Prescient as Warhol might have been, it seems we haven’t reached that future quite yet, at least according to science. A new study, published today in the American Sociological Review, finds that true fame lasts a good deal longer than 15 minutes. In an analysis of the celebrity journalism nationwide, researchers found that the most famous (and most often-mentioned) celebrities stick around for decades.
To come to the finding, a number of sociologists each spent a multi-year sabbatical meticulously combing the “Stars: They’re Just Like Us” feature of UsMagazine. Several reportedly declined to return to the field of academia, apparently taking their talents to the analytical departments of the glossy magazine industry full-time.
Just kidding! In all seriousness, the sociologists, led by Eran Shor of McGill University and Arnout van de Rijt of Stony Brook University, used an automated search took a random sample of roughly 100,000 names that appeared in the entertainment sections of 2,200 daily American newspapers published between 2004 and 2009. Their sample didn’t include every single name published, but rather a random selection of names published at all different frequencies—so it wouldn’t be useful for telling you who was the most often-mentioned celebrity overall, but would be illustrative of the sorts of trends that famous (and not-so-famous) names go through over time.
The ten most frequently-mentioned names in their sample: Jamie Foxx, Bill Murray, Natalie Portman, Tommy Lee Jones, Naomi Watts, Howard Hughes, Phil Spector, John Malkovich, Adrien Brody and Steve Buscemi. All celebrities, they note, were relatively famous before the year 2000, in some cases decades earlier (Howard Hughes rose to fame in the 1920s). All ten names, additionally, are still fairly well-known today.
Overall, 96 percent of the most famous names in the sample (those mentioned more than 100 times over the course of a given year) had already been frequently featured in the news three years earlier, further dispelling the 15 minutes cliché. Furthermore, if a name was mentioned extremely often in its first year of appearing, it stood a greater chance of sticking around for an extended period of time.
There is, however, some truth to 15-minutes idea: Names of lesser fame (those less frequently mentioned to start) exhibit significantly higher amounts of turnover from year to year. The researchers say these names mostly fall into the category of people involved in newsworthy events—such as natural disasters and crimes—rather than people who readers find newsworthy in their own right. As an example, Van de Rijt mentions Chelsey Sullenberger, the US Airways pilot who briefly achieved celebrity after successfully executing an emergency landing on the Hudson River in 2011, but is now scarcely frequently mentioned in the press.

(Stored data)
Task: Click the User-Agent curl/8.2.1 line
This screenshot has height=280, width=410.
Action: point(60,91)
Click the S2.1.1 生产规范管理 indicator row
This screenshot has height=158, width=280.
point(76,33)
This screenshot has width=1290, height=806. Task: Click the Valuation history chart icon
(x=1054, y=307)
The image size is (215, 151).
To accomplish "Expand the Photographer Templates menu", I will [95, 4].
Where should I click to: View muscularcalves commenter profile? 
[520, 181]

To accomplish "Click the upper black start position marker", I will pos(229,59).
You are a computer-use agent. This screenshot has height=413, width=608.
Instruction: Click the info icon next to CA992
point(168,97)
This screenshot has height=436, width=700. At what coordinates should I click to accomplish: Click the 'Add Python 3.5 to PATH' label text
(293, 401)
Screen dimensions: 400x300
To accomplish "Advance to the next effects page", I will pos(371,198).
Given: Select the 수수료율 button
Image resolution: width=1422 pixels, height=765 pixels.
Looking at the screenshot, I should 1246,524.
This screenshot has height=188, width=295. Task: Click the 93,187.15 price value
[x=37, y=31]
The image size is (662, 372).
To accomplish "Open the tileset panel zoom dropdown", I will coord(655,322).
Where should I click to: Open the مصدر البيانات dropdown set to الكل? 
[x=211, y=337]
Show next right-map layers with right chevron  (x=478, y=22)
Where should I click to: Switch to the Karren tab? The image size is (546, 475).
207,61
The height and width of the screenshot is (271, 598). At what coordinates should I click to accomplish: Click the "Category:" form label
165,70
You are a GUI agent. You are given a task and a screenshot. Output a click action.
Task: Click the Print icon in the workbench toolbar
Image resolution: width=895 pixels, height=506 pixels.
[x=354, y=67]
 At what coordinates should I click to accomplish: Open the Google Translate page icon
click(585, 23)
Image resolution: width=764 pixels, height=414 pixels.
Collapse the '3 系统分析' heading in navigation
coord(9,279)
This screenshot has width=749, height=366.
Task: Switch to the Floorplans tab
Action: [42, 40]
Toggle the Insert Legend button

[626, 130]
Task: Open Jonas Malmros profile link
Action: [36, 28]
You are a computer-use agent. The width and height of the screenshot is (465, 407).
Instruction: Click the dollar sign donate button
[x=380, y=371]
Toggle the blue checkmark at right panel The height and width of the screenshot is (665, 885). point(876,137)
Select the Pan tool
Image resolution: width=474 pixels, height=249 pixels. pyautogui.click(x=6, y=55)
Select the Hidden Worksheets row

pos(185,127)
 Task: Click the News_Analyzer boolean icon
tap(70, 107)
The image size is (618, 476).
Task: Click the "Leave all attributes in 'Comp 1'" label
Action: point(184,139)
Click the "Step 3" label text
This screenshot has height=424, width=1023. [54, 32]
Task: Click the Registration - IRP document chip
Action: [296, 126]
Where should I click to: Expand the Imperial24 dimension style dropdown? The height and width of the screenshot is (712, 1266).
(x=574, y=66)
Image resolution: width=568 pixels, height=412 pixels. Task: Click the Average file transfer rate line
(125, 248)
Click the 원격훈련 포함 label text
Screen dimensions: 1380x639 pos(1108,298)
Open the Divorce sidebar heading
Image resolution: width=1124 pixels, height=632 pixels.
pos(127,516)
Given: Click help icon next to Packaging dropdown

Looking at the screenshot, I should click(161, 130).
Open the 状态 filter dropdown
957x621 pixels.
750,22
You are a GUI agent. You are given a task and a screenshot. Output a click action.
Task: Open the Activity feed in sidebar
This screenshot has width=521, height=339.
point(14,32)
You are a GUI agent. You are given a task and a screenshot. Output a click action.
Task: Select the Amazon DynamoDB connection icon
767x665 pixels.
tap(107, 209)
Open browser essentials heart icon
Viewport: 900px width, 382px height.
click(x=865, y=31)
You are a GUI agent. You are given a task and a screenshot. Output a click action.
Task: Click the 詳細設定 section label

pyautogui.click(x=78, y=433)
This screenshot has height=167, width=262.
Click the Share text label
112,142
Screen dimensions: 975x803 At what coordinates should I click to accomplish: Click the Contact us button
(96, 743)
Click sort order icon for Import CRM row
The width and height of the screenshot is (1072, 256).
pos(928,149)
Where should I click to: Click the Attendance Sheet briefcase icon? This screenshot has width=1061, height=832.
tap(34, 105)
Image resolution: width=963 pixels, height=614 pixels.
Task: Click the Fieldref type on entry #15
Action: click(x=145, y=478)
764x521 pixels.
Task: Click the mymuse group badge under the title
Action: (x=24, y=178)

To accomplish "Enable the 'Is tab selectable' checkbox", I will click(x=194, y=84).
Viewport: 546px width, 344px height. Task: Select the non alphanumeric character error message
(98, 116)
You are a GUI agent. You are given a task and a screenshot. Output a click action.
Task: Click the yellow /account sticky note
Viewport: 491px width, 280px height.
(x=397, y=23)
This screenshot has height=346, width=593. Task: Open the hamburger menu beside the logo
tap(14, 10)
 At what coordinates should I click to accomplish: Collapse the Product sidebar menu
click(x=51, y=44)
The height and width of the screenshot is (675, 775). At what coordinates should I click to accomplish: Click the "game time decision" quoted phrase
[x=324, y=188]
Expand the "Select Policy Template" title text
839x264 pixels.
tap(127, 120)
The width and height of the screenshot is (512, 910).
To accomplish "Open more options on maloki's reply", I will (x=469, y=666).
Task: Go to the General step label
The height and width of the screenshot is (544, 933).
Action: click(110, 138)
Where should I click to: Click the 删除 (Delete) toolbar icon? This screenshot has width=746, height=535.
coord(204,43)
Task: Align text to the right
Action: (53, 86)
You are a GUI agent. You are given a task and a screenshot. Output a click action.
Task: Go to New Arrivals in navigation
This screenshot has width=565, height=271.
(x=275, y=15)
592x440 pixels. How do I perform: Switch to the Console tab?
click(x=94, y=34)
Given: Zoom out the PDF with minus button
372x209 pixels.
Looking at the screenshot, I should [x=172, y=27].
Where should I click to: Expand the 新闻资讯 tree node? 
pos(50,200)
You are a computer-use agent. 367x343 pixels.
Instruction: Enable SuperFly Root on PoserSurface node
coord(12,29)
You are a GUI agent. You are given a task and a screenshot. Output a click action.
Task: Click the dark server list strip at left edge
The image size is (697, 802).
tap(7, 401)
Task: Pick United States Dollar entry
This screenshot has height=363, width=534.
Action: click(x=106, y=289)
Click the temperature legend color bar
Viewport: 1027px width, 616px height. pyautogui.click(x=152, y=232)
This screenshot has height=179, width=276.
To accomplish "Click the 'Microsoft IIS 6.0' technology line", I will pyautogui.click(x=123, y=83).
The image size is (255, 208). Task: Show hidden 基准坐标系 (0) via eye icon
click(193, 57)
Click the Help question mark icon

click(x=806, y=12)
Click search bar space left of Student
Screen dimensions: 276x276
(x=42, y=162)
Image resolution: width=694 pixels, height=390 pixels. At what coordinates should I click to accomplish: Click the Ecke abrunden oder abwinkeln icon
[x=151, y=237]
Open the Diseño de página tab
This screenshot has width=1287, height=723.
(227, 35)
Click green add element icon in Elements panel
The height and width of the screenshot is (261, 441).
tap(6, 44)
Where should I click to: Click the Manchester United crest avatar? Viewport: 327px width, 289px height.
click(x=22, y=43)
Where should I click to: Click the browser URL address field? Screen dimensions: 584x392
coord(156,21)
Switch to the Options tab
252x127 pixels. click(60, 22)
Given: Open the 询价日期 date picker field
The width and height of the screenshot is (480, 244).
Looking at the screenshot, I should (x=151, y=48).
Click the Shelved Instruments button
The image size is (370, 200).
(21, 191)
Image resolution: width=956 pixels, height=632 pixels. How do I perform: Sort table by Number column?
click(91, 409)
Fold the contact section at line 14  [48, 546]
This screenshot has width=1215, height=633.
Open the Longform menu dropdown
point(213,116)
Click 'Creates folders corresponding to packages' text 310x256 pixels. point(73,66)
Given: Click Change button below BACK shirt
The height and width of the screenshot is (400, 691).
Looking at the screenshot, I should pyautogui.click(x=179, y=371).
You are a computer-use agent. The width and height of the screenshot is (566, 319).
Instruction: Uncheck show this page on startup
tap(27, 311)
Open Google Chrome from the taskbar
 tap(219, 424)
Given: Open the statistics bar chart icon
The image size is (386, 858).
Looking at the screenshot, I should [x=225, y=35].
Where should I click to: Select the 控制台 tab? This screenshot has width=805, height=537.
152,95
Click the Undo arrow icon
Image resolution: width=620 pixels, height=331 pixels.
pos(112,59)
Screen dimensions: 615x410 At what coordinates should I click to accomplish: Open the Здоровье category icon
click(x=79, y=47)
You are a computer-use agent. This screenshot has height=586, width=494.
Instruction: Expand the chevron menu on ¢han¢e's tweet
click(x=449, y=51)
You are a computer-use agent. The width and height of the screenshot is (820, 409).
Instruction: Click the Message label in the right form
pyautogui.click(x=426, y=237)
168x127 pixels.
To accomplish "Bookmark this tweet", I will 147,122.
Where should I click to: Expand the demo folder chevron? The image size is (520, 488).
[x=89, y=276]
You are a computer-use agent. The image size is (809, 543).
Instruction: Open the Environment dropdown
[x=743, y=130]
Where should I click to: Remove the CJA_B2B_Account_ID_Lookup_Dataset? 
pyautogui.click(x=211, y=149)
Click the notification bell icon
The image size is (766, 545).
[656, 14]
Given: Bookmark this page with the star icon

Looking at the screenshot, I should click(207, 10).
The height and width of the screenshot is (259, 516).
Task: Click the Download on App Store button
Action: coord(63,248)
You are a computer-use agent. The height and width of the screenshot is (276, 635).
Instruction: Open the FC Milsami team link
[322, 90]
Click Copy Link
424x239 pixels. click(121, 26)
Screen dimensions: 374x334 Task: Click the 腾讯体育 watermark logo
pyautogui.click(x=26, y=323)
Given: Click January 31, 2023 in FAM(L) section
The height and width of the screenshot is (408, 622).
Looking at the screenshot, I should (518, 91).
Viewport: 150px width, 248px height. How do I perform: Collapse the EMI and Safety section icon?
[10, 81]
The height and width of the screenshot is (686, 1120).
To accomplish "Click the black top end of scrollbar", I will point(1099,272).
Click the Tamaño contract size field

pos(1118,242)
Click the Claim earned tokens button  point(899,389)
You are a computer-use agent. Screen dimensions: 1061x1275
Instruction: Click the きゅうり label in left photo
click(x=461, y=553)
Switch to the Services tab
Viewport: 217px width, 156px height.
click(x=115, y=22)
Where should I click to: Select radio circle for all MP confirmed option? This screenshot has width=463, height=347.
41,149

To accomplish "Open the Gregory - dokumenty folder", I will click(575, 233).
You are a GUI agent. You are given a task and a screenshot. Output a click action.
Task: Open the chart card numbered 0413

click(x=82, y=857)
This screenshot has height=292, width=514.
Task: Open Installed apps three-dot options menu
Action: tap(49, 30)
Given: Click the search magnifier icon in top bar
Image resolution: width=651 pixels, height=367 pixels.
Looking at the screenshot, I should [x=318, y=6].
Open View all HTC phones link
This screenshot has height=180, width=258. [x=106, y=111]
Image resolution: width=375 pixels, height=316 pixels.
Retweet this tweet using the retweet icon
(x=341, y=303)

What to do -
A) Answer these questions from the article on celebrity fame, one answer per line and marked the same way:
(i) In which journal was the study published?
(ii) From how many daily American newspapers were the names drawn?
(iii) What share of the most famous names had already been frequently featured in the news three years earlier?
B) Rewrite the paragraph of the article on celebrity fame that begins "Overall, 96 percent" as a short list that keeps its main facts.
The records stand apart from the article on celebrity fame and are separate material.

Solutions per task -
A)
(i) The American Sociological Review
(ii) 2,200
(iii) 96 percent

B)
- 96 percent of the most famous names in the sample (those mentioned more than 100 times in a given year) had already been frequently featured in the news three years earlier, which further undercuts the 15-minutes cliché.
- A name mentioned extremely often in its first year of appearing had a greater chance of lasting for an extended period.